RECORDS FOR THIS TASK
[Begin]
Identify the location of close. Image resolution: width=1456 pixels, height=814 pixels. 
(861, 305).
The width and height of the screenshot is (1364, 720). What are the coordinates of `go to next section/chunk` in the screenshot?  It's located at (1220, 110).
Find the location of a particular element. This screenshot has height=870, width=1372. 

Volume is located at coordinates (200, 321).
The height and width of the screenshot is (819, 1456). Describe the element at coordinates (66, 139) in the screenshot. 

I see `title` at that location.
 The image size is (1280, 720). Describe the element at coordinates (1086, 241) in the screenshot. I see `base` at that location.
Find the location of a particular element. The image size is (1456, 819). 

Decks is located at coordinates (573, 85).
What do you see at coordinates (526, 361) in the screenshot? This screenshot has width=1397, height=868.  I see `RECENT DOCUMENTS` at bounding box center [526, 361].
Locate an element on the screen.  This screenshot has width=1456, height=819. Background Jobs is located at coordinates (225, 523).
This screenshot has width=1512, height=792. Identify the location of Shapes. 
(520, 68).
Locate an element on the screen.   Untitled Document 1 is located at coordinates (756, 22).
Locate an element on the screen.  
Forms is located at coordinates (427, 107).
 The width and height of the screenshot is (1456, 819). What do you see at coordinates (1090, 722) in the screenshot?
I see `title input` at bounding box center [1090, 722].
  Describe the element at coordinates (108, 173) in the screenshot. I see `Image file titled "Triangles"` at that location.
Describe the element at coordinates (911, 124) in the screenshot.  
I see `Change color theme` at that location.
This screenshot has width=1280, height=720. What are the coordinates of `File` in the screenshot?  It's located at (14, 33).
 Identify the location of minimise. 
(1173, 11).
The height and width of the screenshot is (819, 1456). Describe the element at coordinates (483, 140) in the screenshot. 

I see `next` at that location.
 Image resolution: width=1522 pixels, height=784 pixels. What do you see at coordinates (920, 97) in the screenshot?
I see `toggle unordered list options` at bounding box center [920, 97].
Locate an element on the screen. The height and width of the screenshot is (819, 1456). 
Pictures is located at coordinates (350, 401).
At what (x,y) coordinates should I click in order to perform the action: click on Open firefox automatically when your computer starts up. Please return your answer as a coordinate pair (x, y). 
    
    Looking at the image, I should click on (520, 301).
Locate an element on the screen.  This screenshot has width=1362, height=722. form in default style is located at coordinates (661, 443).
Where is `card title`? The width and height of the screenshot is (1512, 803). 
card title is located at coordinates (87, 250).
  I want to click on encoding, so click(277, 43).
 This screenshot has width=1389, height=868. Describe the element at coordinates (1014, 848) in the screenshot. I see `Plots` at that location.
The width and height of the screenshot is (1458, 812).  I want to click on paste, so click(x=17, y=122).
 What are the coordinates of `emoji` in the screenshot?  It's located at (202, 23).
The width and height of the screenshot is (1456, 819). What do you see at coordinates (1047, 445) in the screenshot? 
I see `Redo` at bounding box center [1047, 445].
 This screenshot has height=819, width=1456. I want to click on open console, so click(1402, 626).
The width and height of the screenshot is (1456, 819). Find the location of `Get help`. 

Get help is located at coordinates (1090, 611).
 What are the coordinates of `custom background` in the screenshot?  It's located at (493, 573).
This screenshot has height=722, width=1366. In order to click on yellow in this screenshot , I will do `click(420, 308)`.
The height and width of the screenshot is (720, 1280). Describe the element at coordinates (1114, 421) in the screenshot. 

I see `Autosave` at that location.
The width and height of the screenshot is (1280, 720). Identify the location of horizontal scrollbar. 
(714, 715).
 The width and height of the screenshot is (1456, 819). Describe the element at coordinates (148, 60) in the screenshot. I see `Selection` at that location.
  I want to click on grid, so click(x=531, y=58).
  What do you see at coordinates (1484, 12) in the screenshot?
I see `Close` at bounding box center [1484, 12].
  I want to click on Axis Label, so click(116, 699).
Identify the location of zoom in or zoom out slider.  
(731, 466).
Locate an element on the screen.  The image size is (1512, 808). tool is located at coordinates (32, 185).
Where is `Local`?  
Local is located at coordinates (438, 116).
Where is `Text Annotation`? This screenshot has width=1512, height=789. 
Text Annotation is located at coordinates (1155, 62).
[End]
EXERCISE DETAILS
Write out the data verbatim, from its first line through the line containing "Describe the element at coordinates (108, 173)", with both ends included.

ANSWER FOR THE TASK
Identify the location of close. Image resolution: width=1456 pixels, height=814 pixels. 
(861, 305).
The width and height of the screenshot is (1364, 720). What are the coordinates of `go to next section/chunk` in the screenshot?  It's located at (1220, 110).
Find the location of a particular element. This screenshot has height=870, width=1372. 

Volume is located at coordinates (200, 321).
The height and width of the screenshot is (819, 1456). Describe the element at coordinates (66, 139) in the screenshot. 

I see `title` at that location.
 The image size is (1280, 720). Describe the element at coordinates (1086, 241) in the screenshot. I see `base` at that location.
Find the location of a particular element. The image size is (1456, 819). 

Decks is located at coordinates (573, 85).
What do you see at coordinates (526, 361) in the screenshot? This screenshot has width=1397, height=868.  I see `RECENT DOCUMENTS` at bounding box center [526, 361].
Locate an element on the screen.  This screenshot has width=1456, height=819. Background Jobs is located at coordinates (225, 523).
This screenshot has width=1512, height=792. Identify the location of Shapes. 
(520, 68).
Locate an element on the screen.   Untitled Document 1 is located at coordinates (756, 22).
Locate an element on the screen.  
Forms is located at coordinates (427, 107).
 The width and height of the screenshot is (1456, 819). What do you see at coordinates (1090, 722) in the screenshot?
I see `title input` at bounding box center [1090, 722].
  Describe the element at coordinates (108, 173) in the screenshot. I see `Image file titled "Triangles"` at that location.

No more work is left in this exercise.